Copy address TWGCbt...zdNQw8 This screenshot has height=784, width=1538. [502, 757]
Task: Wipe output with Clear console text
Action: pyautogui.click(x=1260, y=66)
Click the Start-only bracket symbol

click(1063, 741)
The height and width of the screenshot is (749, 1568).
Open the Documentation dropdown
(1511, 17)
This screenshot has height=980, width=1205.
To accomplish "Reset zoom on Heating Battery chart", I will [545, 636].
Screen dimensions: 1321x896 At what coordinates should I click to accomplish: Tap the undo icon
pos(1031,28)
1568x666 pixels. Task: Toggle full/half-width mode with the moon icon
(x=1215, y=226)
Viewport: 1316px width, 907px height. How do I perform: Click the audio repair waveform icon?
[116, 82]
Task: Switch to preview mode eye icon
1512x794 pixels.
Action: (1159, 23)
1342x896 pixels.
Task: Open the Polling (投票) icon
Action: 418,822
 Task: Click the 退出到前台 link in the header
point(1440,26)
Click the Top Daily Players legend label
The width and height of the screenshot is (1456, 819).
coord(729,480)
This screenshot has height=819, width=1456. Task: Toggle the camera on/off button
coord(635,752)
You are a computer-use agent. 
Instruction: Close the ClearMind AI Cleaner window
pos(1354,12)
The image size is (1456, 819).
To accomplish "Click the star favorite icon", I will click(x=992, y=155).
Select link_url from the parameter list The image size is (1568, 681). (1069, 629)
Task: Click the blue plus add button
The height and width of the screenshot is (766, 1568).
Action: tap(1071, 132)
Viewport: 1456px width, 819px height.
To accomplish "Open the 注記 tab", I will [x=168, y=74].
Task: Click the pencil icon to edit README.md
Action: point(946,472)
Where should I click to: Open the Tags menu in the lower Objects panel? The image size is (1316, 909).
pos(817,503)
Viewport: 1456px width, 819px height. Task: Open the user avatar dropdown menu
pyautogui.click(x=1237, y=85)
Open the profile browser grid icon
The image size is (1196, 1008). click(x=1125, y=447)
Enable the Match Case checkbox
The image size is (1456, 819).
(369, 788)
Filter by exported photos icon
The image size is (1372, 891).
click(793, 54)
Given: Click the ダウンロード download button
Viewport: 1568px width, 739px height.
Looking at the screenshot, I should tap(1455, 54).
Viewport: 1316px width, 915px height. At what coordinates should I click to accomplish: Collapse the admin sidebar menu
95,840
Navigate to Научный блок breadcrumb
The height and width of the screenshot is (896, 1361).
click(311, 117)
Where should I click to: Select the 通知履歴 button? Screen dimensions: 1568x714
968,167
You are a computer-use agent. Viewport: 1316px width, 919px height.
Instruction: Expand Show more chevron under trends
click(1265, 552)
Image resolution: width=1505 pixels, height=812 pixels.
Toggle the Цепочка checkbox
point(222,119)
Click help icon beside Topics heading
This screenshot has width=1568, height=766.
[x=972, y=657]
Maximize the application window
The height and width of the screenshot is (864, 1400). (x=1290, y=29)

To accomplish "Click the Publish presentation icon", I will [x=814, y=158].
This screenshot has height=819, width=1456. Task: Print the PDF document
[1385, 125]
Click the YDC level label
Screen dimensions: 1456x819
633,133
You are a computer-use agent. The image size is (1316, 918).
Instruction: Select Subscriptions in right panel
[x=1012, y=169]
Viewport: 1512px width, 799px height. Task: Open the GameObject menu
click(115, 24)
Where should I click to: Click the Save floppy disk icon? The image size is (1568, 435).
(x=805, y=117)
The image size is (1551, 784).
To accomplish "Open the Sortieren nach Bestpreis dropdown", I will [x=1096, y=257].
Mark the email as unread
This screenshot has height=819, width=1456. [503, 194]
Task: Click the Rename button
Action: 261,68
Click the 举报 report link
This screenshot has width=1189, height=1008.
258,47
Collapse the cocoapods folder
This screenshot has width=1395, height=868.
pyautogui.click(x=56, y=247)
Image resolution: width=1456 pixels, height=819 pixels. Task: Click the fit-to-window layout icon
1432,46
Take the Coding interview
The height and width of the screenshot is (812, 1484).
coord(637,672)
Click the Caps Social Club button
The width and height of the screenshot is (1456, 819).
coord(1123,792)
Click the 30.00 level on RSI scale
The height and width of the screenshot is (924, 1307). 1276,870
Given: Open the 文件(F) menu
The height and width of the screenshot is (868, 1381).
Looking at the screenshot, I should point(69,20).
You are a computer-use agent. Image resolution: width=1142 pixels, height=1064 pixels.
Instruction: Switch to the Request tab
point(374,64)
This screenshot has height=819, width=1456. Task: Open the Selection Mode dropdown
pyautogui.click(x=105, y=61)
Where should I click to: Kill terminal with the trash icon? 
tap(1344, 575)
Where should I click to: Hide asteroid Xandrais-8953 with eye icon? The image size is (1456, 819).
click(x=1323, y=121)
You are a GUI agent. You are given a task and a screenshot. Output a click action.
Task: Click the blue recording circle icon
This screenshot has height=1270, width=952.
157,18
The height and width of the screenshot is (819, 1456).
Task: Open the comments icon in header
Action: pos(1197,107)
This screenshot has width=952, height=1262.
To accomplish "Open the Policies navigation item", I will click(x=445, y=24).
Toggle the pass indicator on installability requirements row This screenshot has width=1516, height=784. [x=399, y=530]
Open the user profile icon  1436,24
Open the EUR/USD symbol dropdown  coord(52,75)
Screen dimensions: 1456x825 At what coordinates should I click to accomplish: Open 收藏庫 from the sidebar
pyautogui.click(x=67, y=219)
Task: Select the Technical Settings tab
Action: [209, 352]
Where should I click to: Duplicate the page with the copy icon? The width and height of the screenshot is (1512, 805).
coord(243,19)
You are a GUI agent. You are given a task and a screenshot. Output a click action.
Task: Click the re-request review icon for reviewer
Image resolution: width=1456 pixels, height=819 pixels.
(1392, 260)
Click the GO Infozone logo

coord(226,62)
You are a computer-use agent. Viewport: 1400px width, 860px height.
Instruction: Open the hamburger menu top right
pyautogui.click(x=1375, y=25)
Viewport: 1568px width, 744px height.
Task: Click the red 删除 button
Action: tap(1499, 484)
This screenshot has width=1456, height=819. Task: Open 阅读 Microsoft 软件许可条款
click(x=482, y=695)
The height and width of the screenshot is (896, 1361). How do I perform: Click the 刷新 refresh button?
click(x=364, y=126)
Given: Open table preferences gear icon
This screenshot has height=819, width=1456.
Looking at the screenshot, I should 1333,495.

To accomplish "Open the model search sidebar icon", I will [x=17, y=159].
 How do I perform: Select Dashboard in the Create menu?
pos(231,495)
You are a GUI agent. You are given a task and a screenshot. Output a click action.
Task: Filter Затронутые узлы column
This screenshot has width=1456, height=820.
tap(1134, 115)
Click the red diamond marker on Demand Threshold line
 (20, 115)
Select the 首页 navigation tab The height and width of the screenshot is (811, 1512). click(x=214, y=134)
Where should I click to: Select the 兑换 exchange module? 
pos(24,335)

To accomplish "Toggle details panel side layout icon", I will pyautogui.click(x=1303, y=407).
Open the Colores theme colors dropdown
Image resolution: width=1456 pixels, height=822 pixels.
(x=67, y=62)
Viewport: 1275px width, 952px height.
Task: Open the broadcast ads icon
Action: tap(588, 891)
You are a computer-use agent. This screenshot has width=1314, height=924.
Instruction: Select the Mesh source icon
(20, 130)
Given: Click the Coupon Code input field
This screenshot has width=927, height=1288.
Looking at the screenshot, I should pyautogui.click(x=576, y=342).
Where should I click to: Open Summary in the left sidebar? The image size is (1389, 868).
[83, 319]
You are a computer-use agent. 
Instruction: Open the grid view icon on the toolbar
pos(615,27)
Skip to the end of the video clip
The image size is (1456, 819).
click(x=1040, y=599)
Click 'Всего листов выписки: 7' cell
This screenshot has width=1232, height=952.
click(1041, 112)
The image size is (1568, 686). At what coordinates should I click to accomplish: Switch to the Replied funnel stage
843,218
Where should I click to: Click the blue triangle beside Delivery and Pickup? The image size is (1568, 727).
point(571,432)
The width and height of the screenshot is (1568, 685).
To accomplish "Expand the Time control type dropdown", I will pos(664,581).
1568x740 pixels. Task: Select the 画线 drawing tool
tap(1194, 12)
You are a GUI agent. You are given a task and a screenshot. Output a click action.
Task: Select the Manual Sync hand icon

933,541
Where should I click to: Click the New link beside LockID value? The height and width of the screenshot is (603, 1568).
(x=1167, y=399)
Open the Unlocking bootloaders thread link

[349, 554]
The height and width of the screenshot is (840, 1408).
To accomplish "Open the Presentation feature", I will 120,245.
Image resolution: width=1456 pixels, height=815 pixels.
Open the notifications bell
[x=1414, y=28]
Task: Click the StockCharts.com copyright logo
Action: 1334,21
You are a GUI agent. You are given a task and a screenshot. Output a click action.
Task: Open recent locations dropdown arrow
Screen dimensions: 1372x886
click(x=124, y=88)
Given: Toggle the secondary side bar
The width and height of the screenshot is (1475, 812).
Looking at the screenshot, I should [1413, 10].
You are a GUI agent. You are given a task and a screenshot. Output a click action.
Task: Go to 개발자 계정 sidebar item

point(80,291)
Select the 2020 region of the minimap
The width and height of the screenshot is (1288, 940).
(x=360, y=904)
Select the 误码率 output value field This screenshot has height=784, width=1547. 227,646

• **WHAT THE TASK ASKS**: The only acceptable answer is a number: how many lines in the data above hold the word "computer".

• **RESULT BELOW**: 7